The only native M lens I have is the 22/2 which I absolutely adore due to it's size! I thought about picking up a used 18-55 for cheap but remembered how much I hate varying aperture lenses and 55 f/5.6 is not my cup of tea. 

My fave to use though is the FD 50mm f/1.4 S.S.C via FD/M adapter. It's amazing for portraits once you get used to manual focus. At f/2 to f/2.8 things look creamy and delicious. Incredibly this lens was less than $100 on ebay! (Easily the most fun you can have on an EOS M for that price!).

I really want the 11-22 (yeah I know it's a variable aperture but for landscapes and buildings I don't care so much!) as an alternative travel wide angle lens combo. The fact that it's ¥38,000 is delaying that purchase right now! Thinking about the Samyang 12mm f/2 as an alternative if it performs better. 

I was thinking today that a dedicated macro lens for the M would be pretty damn awesome. With IS so it could double as a nice little portrait shooter.


----------



## dickgrafixstop (Mar 25, 2014)

I'd like a fast 28mm and a fast 85mm - oh, yea, that's why I bought the Fuji. Now if they add a fast 135mm,
I'm set.


----------



## Dianoda (Mar 25, 2014)

I was going to ask for a good/fast UWA prime, but now we have the Samyang 12mm f/2, which I'm considering depending on IQ/reviews - could make for an awesome camera/lens combo for landscapes/nightscapes while backpacking (I'm crossing my fingers for good coma correction @ f/2-2.8). My only EF-M lens at the moment is the 22mm f/2, which is a great lens regardless of price/size - it's IQ puts pretty much all the EF-S lenses to shame. Other than that, a cheap, compact, fast 50mm equivalent would be nice.


----------



## Act444 (Mar 25, 2014)

I have the M and all 3 of the EF-M lenses. 

I find I use the 18-55 most with it (mostly work use), but paired with the 22 the M really becomes an excellent pocket companion to a DSLR setup when I'm shooting for fun - and unlike a P&S, actually provides images with comparable quality. So I'd say the 22 is my favorite. 

But often times, 18mm is not wide enough for certain landscape shots...this is where the 11-22 comes in. However, I've yet to use it outside a test session I conducted when I first got the lens. I think that may change, though.

I USED to have a list of lenses I wanted, but now I just use my DSLR...picked up an SL1 on the cheap and at least I can count on those needs being fulfilled by existing EF lenses...if/when Canon decides to finally commit to the EF-M line, we'll see what happens.
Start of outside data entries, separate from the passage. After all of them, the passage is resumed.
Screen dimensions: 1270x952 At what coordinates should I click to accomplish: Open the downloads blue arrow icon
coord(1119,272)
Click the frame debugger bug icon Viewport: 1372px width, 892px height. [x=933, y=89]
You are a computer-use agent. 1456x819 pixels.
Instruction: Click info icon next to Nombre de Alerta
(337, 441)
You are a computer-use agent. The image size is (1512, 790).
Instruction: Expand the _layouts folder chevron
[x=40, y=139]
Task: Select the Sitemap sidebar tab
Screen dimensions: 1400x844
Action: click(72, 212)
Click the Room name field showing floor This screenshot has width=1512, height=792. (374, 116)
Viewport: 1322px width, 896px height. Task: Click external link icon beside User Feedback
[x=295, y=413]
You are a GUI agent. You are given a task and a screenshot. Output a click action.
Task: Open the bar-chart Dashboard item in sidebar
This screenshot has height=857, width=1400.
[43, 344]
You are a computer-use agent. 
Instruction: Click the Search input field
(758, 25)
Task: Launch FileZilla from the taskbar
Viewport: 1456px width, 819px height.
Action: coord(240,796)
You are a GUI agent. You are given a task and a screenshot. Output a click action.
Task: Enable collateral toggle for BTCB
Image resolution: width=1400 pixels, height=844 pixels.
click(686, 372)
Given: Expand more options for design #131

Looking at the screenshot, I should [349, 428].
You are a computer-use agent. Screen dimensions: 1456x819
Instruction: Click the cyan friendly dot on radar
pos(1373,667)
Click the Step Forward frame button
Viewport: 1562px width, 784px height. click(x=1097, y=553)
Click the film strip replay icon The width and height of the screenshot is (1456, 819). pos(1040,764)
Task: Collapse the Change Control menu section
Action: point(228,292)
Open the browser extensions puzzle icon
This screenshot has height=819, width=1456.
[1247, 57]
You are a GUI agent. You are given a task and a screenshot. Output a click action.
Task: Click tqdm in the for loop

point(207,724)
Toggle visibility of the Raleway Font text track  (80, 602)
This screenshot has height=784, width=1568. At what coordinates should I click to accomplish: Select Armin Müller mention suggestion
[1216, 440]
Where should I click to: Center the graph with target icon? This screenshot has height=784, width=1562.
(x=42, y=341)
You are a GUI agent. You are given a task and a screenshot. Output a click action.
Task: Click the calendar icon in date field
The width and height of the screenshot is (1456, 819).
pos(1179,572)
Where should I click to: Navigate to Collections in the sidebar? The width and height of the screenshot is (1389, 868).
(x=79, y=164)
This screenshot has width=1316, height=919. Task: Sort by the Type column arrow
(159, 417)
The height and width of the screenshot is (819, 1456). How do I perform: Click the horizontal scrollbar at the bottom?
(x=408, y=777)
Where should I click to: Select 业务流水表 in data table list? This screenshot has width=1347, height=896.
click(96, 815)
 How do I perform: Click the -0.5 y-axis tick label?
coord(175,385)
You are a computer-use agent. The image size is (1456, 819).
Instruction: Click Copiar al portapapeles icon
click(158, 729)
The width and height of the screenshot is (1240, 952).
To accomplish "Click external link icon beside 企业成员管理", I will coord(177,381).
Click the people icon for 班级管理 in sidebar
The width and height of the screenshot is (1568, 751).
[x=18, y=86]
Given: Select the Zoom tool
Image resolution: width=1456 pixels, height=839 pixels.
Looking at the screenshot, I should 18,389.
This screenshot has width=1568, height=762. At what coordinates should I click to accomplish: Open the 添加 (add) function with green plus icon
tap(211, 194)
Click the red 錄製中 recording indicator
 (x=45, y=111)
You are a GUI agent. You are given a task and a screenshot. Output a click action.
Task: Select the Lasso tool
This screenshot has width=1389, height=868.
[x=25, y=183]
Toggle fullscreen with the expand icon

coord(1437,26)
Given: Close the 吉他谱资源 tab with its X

A macro lens should be next...


----------



## EricFiskCGD (Mar 25, 2014)

Obiously I'll be revising this list further down the road for the simple fact that I'm really new at this and to be honest I'm not nearly as well versed as the rest of you. In short - I don't know what the hell I'm talking about except when I'm saying I don't know what I'm talking about and I am willing to learn. I've been shopping on the Canon website and looking at every catagory and wanting at least one of each.
I look at the Prime Lenses and all I can think about besides how beautiful they are ways to earn the money to buy one or all.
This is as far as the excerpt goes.